A chegada à Itália tampouco foi uma descoberta de território sonhado.

“Não era uma guerra normal. Era o fim da guerra em um lugar periférico, sobre o qual ninguém se importa. [é como se pensassem]. Podem destruir tudo, não é a nossa casa. Alemães aterrorizados, com ordem de parar o avanço dos Aliados como fosse possível, senão chegariam de volta a casa e suas mulheres seriam mortas. O clima era esse. A população estava disposta a fazer qualquer coisa. Em suas memórias, que pesquisei, esses brasileiros que chegam àItália falam da Itália como se fosse o Quarto Mundo! Isso é bom que os europeus aprendam. Eles chegam a Nápoles e encontram um monte de ruínas, uma degradação da população feminina…  E isso continua por toda a subida [até a região norte da Itália]: a impressão de estar em um lugar pobre, destruído, com pessoas degradadas moralmente. Para eles, parece que chegaram a um fim do mundo econômico, moral e comportamental”.

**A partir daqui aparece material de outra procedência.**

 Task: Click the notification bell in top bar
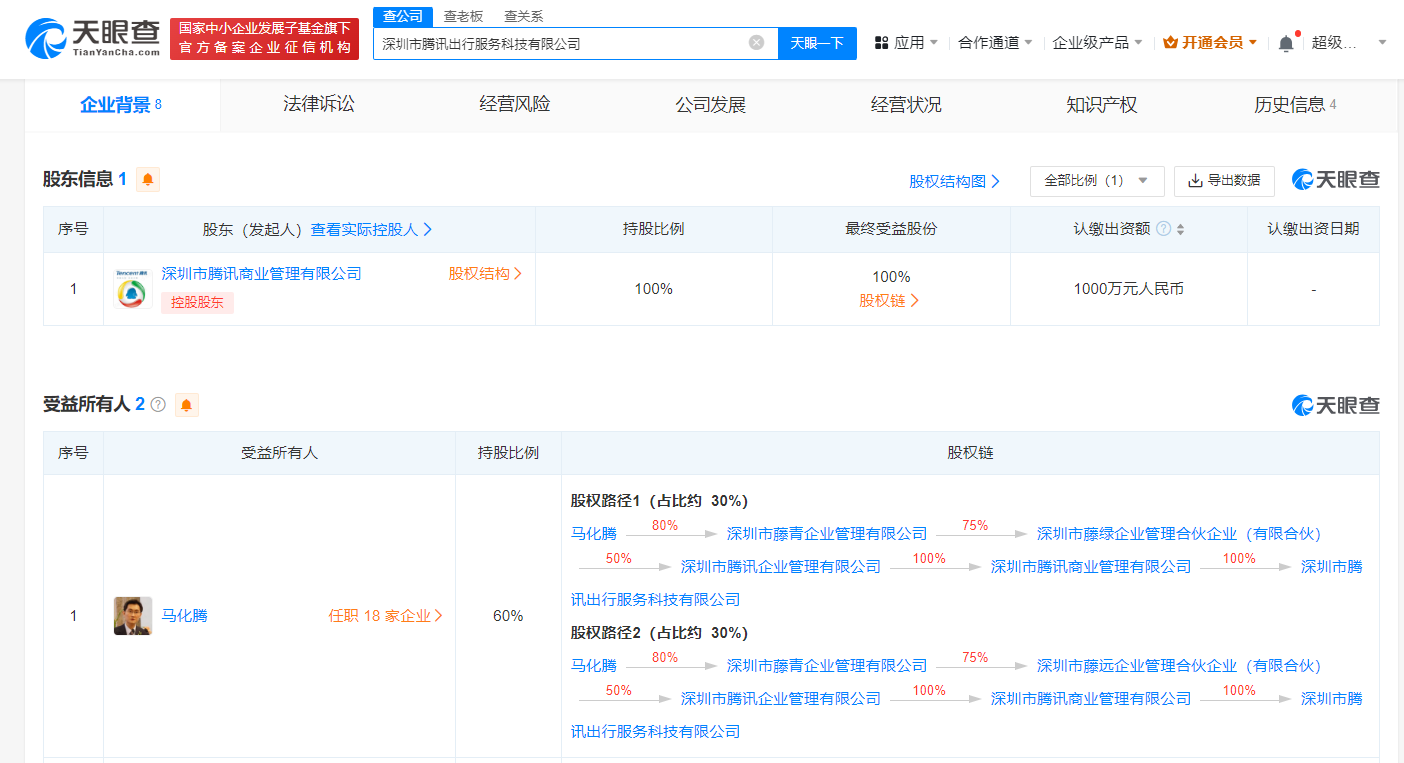tap(1286, 43)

Sofreram também, em alguns momentos, racismo por parte dos locais. “A Itália é de um racismo que só o Brasil supera!”, diz a professora Isenburg, comentando tristes semelhanças entre sua terra natal e o país objeto de seu estudo: os dois são racistas e nenhum fez reforma agrária, o que tende a perpetuar as desigualdades no campo e suas consequências danosas para a sociedade.

Mas, ao longo do tempo, relata ela na entrevista, houve maior integração entre os pracinhas da FEB, que deixaram boas memórias em regiões por onde passaram, como demonstra estudo escolar feito em uma das áreas de atuação dos expedicionários, citados por ela no livro e na entrevista.

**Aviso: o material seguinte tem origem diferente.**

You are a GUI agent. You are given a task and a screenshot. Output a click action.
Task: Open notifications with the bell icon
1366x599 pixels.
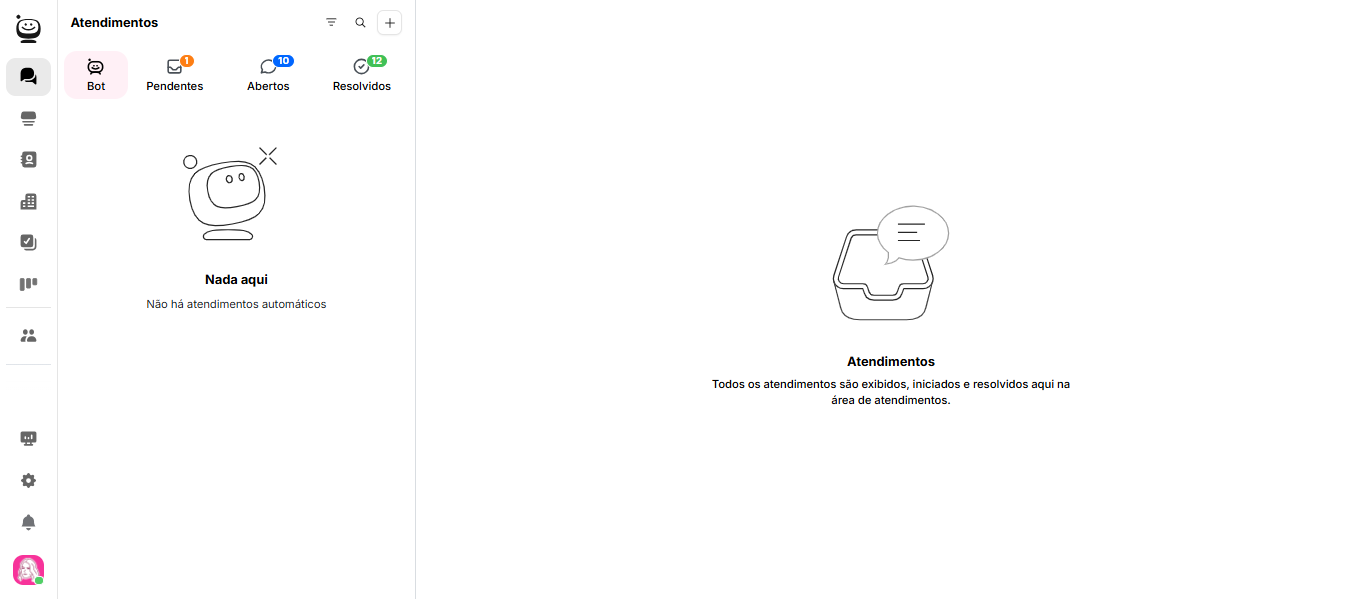pyautogui.click(x=28, y=522)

Ao longo de nossa conversa, por várias vezes a professora Teresa Isenburg usou expressões como “deixados lá” ou “largados” para se referir às tropas da FEB. Perguntamos a ela se os pracinhas estavam abandonados ou foram empregados como bucha de canhão pelo Exército norte-americano, que comandava as tropas aliadas na região.

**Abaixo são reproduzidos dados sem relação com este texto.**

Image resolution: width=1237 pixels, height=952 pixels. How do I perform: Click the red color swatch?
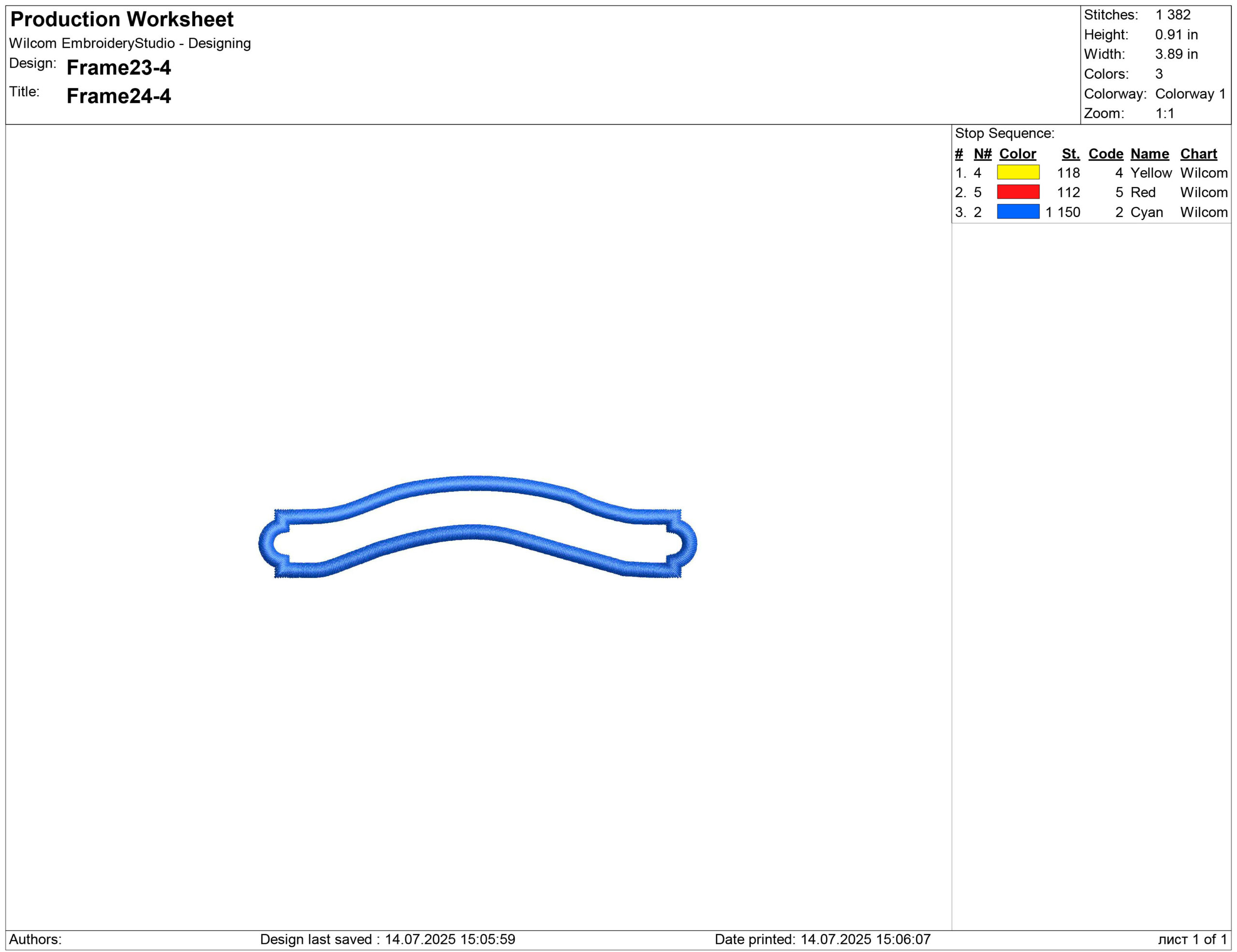1018,192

Ela prefere não usar aquela figura de linguagem, mas afirma: “Os mais poderosos, os ingleses e os norte-americanos, queriam poupar seus cidadãos. É essa a questão. Então mandavam quem? Mandavam o Batalhão Negro, mandavam os holandeses, mandavam aqueles que eram ‘outros’. A sensação que eu tenho é que havia um grande descuido por parte do comando norte-americano [em relação aos brasileiros], e não tinha uma defesa por parte do comando brasileiro… O fato é que todo mundo era carne de canhão, todo mundo…”.

A conquista da vitória em Monte Castelo e a volta ao Brasil como heróis de guerra não valeram reconhecimento nem vida fácil aos pracinhas, destaca Isenburg, para quem a recepção dos expedicionários foi “indigna”:

“O medo domina de modo total a elite brasileira. Eles voltam. Tiveram uma experiência intensa, foram protagonistas, fizeram coisas que nem podemos imaginar, voltam, todos juntos, armados, talvez com alguma ideia na cabeça… O perigo era muito grande. Então foram despachados, voltaram muito rapidamente para seus lugares de origem. Chegaram à noite, apartados da população civil. Tem de esconder essa coisa. Impressionante. Quando voltaram, não houve recepção geral. Tudo foi muito despedaçado, para evitar concentração. Depois, toda a parte física, eles sofreram transtornos graves, doenças, aposentadoria que não chegava, trabalho que não tinha. Isso foi muito duro.”

Assim ela desmascara, desvenda alguns mitos. Mas não deixa de homenagear os pracinhas, os soldados, os homens que fizeram a guerra em um país distante, longe da terra natal, o país da própria escritora que fala ao TUTAMÉIA:

“Como cidadã italiana, tenho uma dívida histórica com o Brasil, que participou dessa imensa tarefa de derrubar o fascismo e o nazismo. Nossos dois países têm muitas coisas parecidas, inclusive a tarefa, para os jovens, de continuar construindo e defendendo, seja aqui, seja na Itália, uma sociedade inclusiva, possivelmente justa. Sobretudo inclusiva.”